De la entrada: /normal/, de origen latino: (“normalis”), Alonso afirma que es un adjetivo introducido al español en el siglo XVII hasta nuestros días. Señala que el significado de Escuela Normal, cuarta entrada en la frase, se define a nivel de educación, como ‘aquella en que se hacen los estudios y las prácticas necesarias para obtener el título de maestros de primera enseñanza’.

De la derivación /normalista/ confía que es también un adjetivo: ‘concerniente o relativo a la escuela normal’.

Francisco J. Santamaría da entrada a /normalista/. Com. ‘Maestro o maestra titulado en una escuela normal’. “Diccionario general de americanismos”, primera edición, tomo II. Editorial Pedro Robredo, Méjico, D. F., 1942”.

María Moliner, “Diccionario de uso del español”, trata acerca de “Escuela normal” o “Escuela normal de maestros”: Establecimiento de educación ‘donde se forman los maestros de primera enseñanza; primer tomo, letras A–G, Editorial Gredos S. A; Madrid, p. 1189, año 1975). Moliner remite a la palabra /normal/. Aclara que /anormal/es de otra raíz. Y subraya la existencia de “Escuela Normal de maestros” que antes había descrito. Informa que /normal/ fue introducido del francés /anormale/, una alteración por influencia de /anomal/, del mismo origen que /anómalo/, p. 189 de dicho tomo, letras A–G. ‘École normale’ se recogió también en francés.
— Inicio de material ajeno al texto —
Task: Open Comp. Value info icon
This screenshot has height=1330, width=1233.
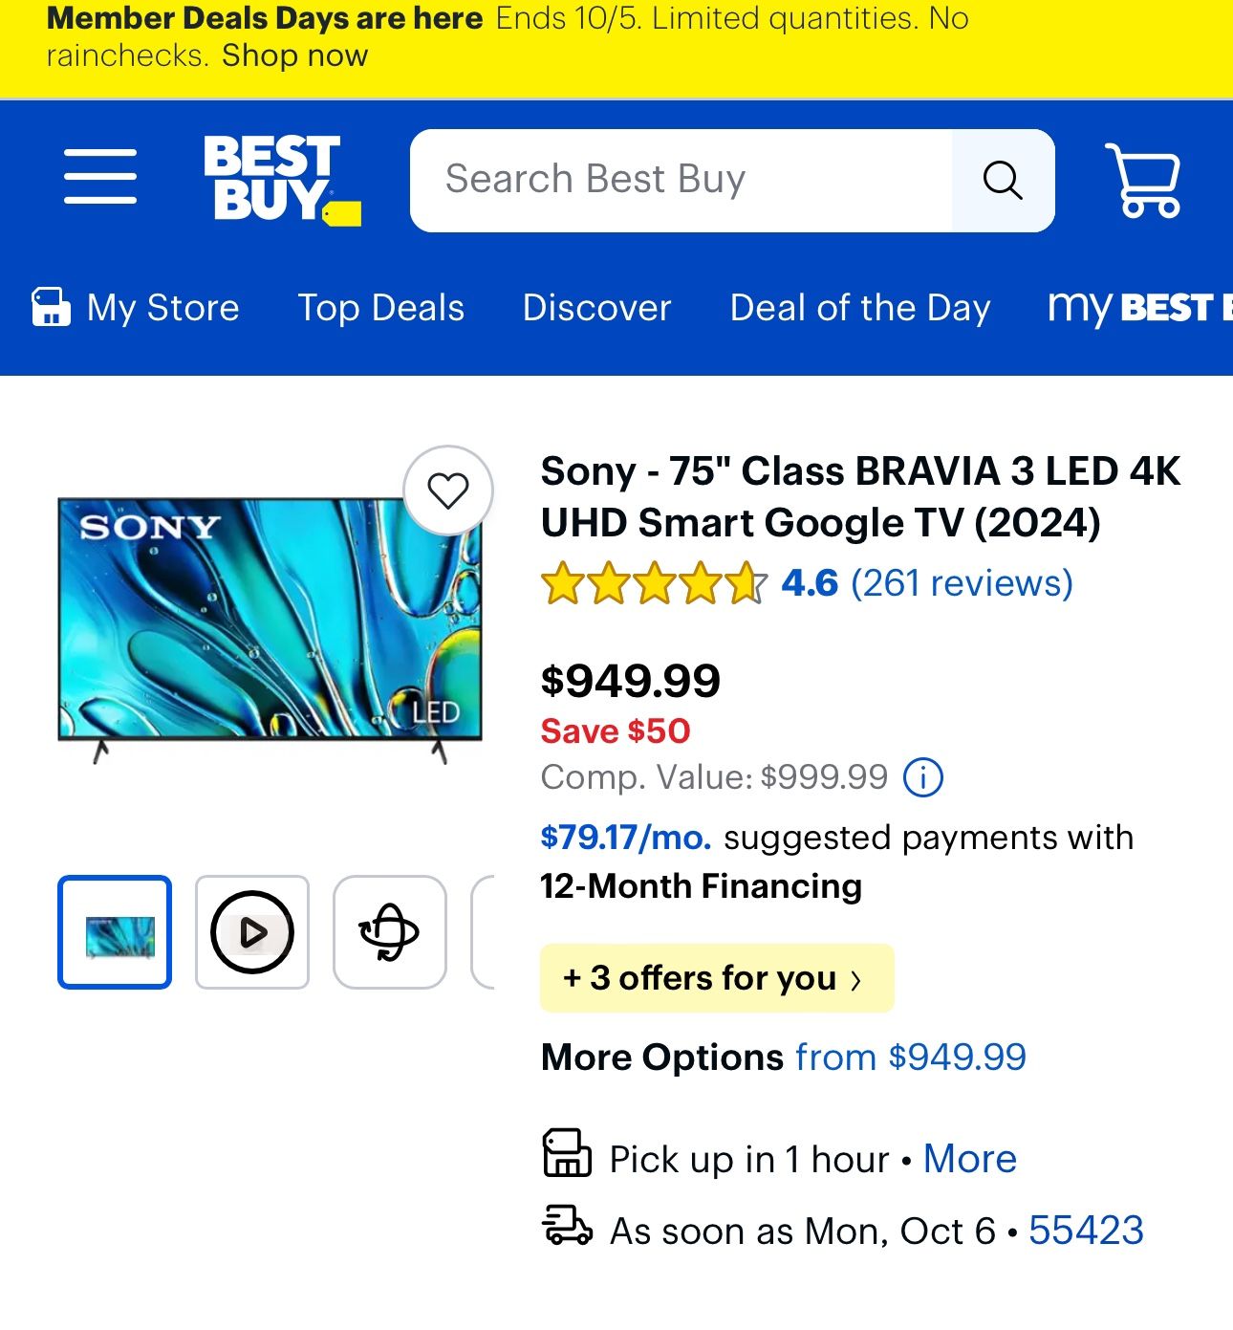Action: tap(923, 777)
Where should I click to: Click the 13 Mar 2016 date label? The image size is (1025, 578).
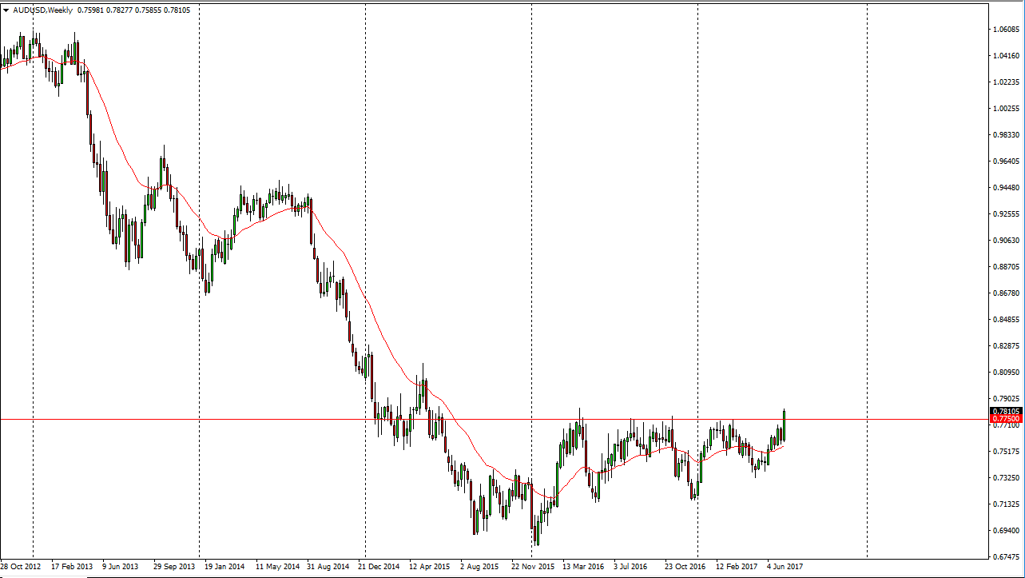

V. Larousse, Francés–Español… Editorial Ramón Sopena, Barcelona, España, 1953.

Parece que el término /normal/, para tales fines de la educación, ha sido inspirado por educadores del siglo XIX, época dentro de la cual es recogido en diccionarios de mayor circulación autorizados por lexicólogos–lexicógrafos de la lengua española. Como latinismo, podrá aparecer en otros idiomas de la Romania.

Llamó mi atención la inquietud del amigo Manolito Bergés que, de una parte, podría pensarse en el juego de palabras que él manejó en ese momento. Pareciera un chusco de esos que aprovechan la aproximación fonética de vocablos en un momento del discurso o la forma en otro idioma. Por ejemplo, alguien pregunta: ¿De dónde viene el lápiz? Nadie tiene la respuesta a mano (o a la boca). Y a falta de contestación, afirmas: ¡Oh, de /Pennsil/vania!

Manuel Bergés Coradín es una gran persona, caballeroso y profesional destacado. Puede haber una escuela /anormal/ y más de una. Mas, no quedan dudas acerca de la calidad de la institución de la cual egresamos tantos alumnos, hace largas décadas. Salimos de allí para desempeñar el papel que nos ha correspondido en la sociedad dominicana.